[[ DATA IN THIS EXERCISE, beginning ]]
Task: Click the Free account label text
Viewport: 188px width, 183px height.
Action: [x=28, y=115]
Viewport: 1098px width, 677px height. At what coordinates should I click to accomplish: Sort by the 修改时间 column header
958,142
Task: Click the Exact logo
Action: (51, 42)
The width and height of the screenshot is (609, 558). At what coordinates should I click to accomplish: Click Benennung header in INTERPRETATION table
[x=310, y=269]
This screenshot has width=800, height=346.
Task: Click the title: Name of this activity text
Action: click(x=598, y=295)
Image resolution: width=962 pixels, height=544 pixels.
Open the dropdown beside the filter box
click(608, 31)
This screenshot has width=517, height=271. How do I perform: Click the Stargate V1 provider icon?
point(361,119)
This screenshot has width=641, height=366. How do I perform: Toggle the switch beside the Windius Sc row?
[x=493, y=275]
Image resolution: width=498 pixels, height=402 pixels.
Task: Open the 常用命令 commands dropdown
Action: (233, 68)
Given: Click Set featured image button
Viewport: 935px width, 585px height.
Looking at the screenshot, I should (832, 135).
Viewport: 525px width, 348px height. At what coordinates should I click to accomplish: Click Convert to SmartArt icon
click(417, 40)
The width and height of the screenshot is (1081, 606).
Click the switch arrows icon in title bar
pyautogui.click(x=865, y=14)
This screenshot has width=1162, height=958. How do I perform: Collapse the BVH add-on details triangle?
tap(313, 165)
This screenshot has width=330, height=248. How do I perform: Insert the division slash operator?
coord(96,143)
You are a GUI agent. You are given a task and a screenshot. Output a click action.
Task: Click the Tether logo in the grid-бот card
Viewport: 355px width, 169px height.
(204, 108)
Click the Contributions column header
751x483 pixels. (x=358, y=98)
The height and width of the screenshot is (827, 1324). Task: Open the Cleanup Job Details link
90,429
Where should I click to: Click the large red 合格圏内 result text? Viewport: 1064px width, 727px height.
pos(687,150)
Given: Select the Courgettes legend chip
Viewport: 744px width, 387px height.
[[ DATA IN THIS EXERCISE, end ]]
### EXERCISE INSTRUCTIONS
Write out the lines above exactly, but only from the one containing "Viewport: 188px width, 183px height." through the last one.

### ANSWER FOR THIS EXERCISE
Viewport: 188px width, 183px height.
Action: [x=28, y=115]
Viewport: 1098px width, 677px height. At what coordinates should I click to accomplish: Sort by the 修改时间 column header
958,142
Task: Click the Exact logo
Action: (51, 42)
The width and height of the screenshot is (609, 558). At what coordinates should I click to accomplish: Click Benennung header in INTERPRETATION table
[x=310, y=269]
This screenshot has width=800, height=346.
Task: Click the title: Name of this activity text
Action: click(x=598, y=295)
Image resolution: width=962 pixels, height=544 pixels.
Open the dropdown beside the filter box
click(608, 31)
This screenshot has width=517, height=271. How do I perform: Click the Stargate V1 provider icon?
point(361,119)
This screenshot has width=641, height=366. How do I perform: Toggle the switch beside the Windius Sc row?
[x=493, y=275]
Image resolution: width=498 pixels, height=402 pixels.
Task: Open the 常用命令 commands dropdown
Action: (233, 68)
Given: Click Set featured image button
Viewport: 935px width, 585px height.
Looking at the screenshot, I should (832, 135).
Viewport: 525px width, 348px height. At what coordinates should I click to accomplish: Click Convert to SmartArt icon
click(417, 40)
The width and height of the screenshot is (1081, 606).
Click the switch arrows icon in title bar
pyautogui.click(x=865, y=14)
This screenshot has width=1162, height=958. How do I perform: Collapse the BVH add-on details triangle?
tap(313, 165)
This screenshot has width=330, height=248. How do I perform: Insert the division slash operator?
coord(96,143)
You are a GUI agent. You are given a task and a screenshot. Output a click action.
Task: Click the Tether logo in the grid-бот card
Viewport: 355px width, 169px height.
(204, 108)
Click the Contributions column header
751x483 pixels. (x=358, y=98)
The height and width of the screenshot is (827, 1324). Task: Open the Cleanup Job Details link
90,429
Where should I click to: Click the large red 合格圏内 result text? Viewport: 1064px width, 727px height.
pos(687,150)
Given: Select the Courgettes legend chip
Viewport: 744px width, 387px height.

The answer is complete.